# Scuba diving in Sharm el Sheikh



## jenni_11 (Aug 15, 2010)

Hello all.


I need some advice on diving in sharm el sheikh. I've had a few intro dives while I was out there earlier this summer, and have decided to pack up and go dedicated my life to diving as I've fallen in love with it. 

I understand the pay is not all that good. But of course understand this and I'm doing it for diving.

As I'm starting out as a newbie, how long will it take me to work after I qualify? I've heard I need to do at least over 100 dives in my logbook before I can start working as a diving instructor. 

Are there any internships that I can do? I guess I have to wait and see until I get out there, I'm just a want to fully prepare myself before heading out there. 

I'm not coming out with alot of money, just enough to live on for a month or too. (hence the fact I have to pay for all the diving lessons!!) 

Any information from you guys would be much apprciated. 

Thanks.


----------



## Sam (Aug 27, 2009)

jenni_11 said:


> Hello all.
> 
> 
> I need some advice on diving in sharm el sheikh. I've had a few intro dives while I was out there earlier this summer, and have decided to pack up and go dedicated my life to diving as I've fallen in love with it.
> ...


Hi,

I admittedly do not know much about diving, but I'm thinking if you've only ever done a handful of dives that it'll be some time before you'd be let on the loose as an instructor. I am also aware that it is VERY costly to get that far. You may be better off working as a counter girl or snorkeling guide for a diving centre and diving recreationally to notch up experience rather than the super expensive courses.
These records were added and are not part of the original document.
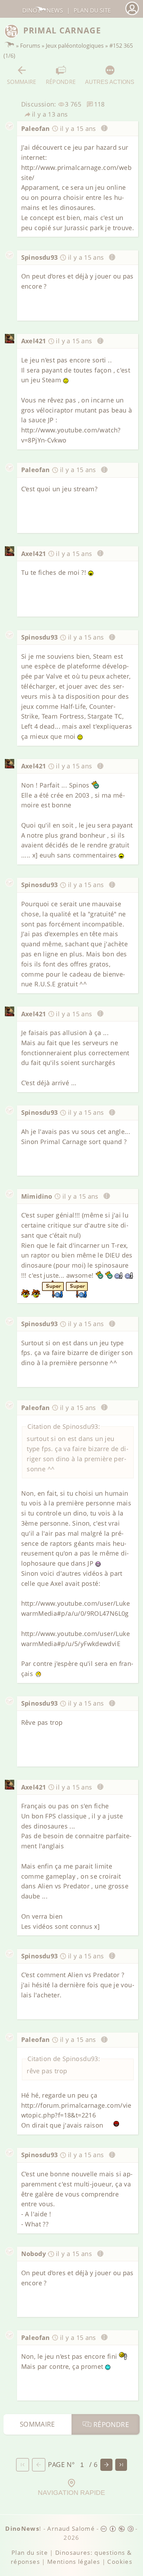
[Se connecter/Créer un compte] (132, 14)
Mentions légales (73, 2562)
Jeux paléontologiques (75, 45)
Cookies (119, 2562)
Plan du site (92, 10)
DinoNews (42, 10)
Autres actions (109, 82)
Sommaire (21, 82)
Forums (30, 45)
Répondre (61, 82)
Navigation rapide (71, 2492)
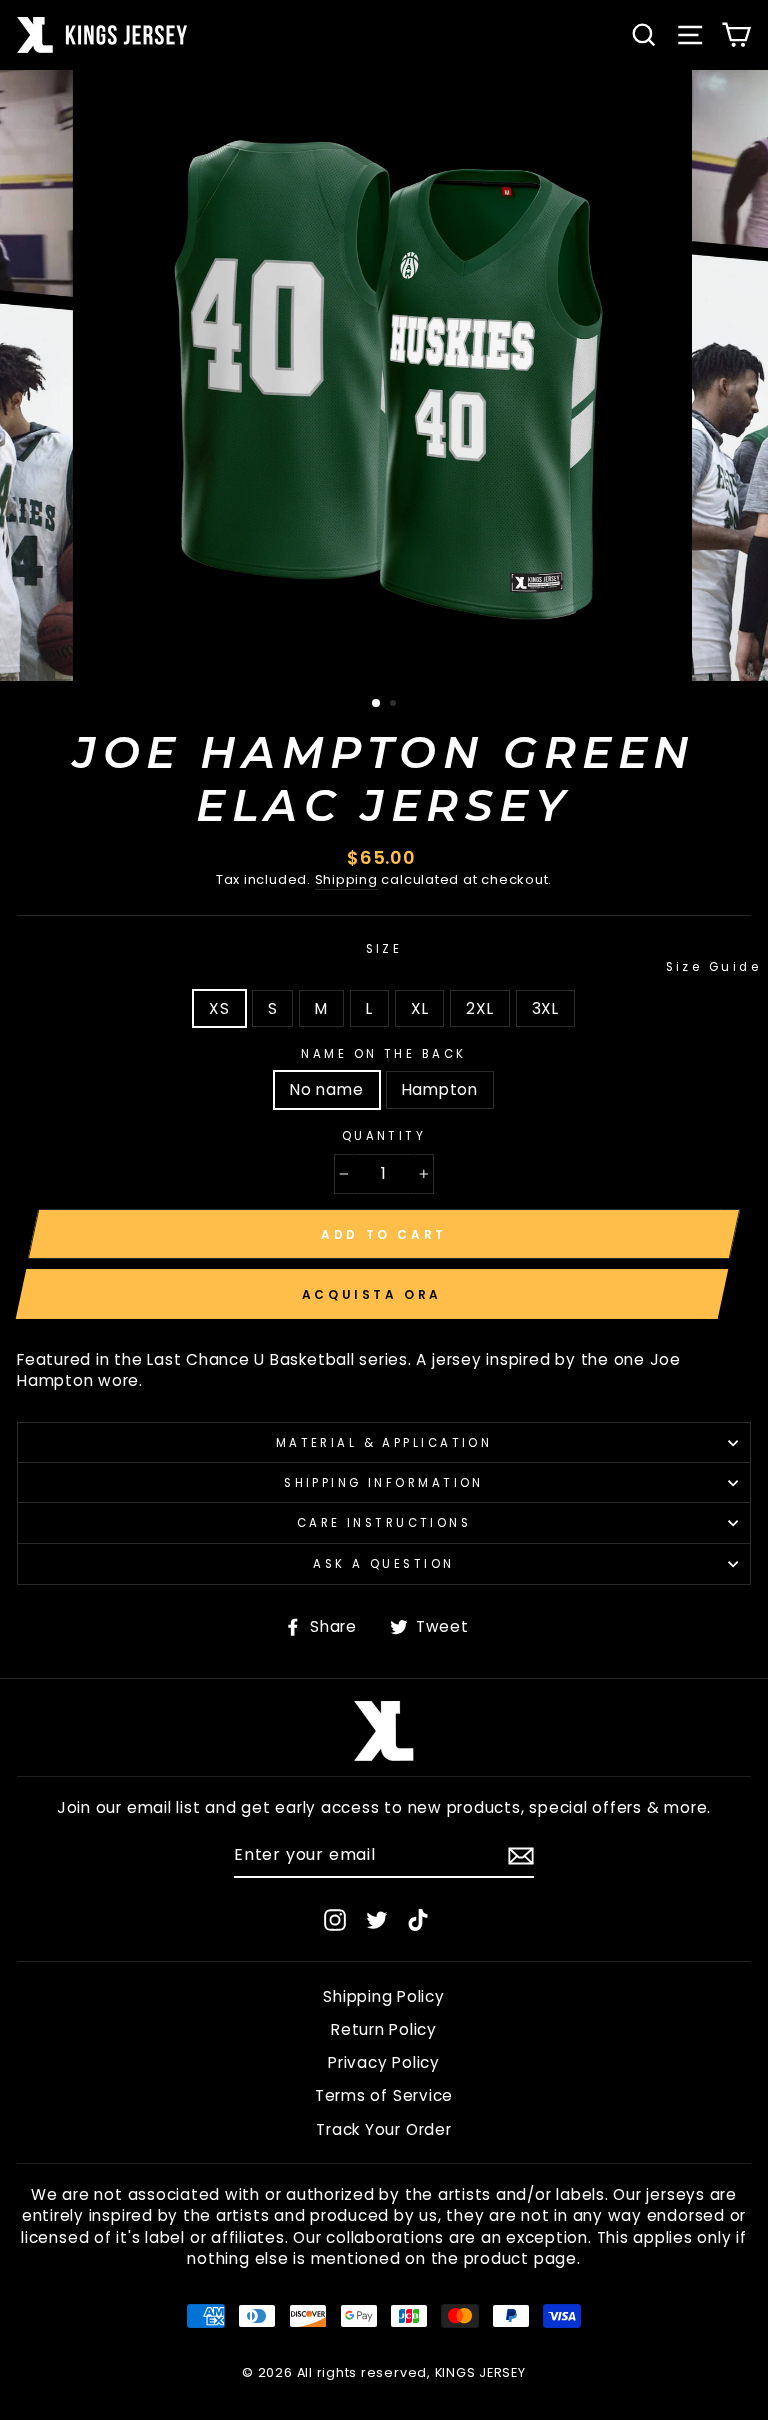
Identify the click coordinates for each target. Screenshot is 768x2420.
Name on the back (383, 1054)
You would probably then get discounts on the courses, although it may not be much.

Either that or just work in any job and keep diving as a hobby. After all they say you can have too much of a good thing, if you dive everyday you may start to hate it!!


----------



## 90199 (Mar 21, 2010)

Jenni, you do not have to travel all the way to Egypt. The island of El Hierro part of the Canarian Archipelago, is a world famous location for scuba diving. We are part of the European Union so access for you is easier.

Most of the diving takes place in a small fishing port called La Restinga, have a look at this link,

La Restinga - Diving Center Club - El Hierro - Submarinismo El Hierro - Bucear en las Islas Canarias

Maybe you will be tempted


----------



## jenni_11 (Aug 15, 2010)

Sam said:


> Hi,
> 
> I admittedly do not know much about diving, but I'm thinking if you've only ever done a handful of dives that it'll be some time before you'd be let on the loose as an instructor. I am also aware that it is VERY costly to get that far. You may be better off working as a counter girl or snorkeling guide for a diving centre and diving recreationally to notch up experience rather than the super expensive courses. You would probably then get discounts on the courses, although it may not be much.
> 
> Either that or just work in any job and keep diving as a hobby. After all they say you can have too much of a good thing, if you dive everyday you may start to hate it!!


thanks sam!

I completely understand that I won't be working as an instructor straight off, I've already been given a huge discount from an instructor who is a family friend. And I did consider working at a shop or as a snorkling giuide, which I think is my best option atm, which is fine, as long as it's still associated with diving I'm all good. 

Thanks for the info sam!!


----------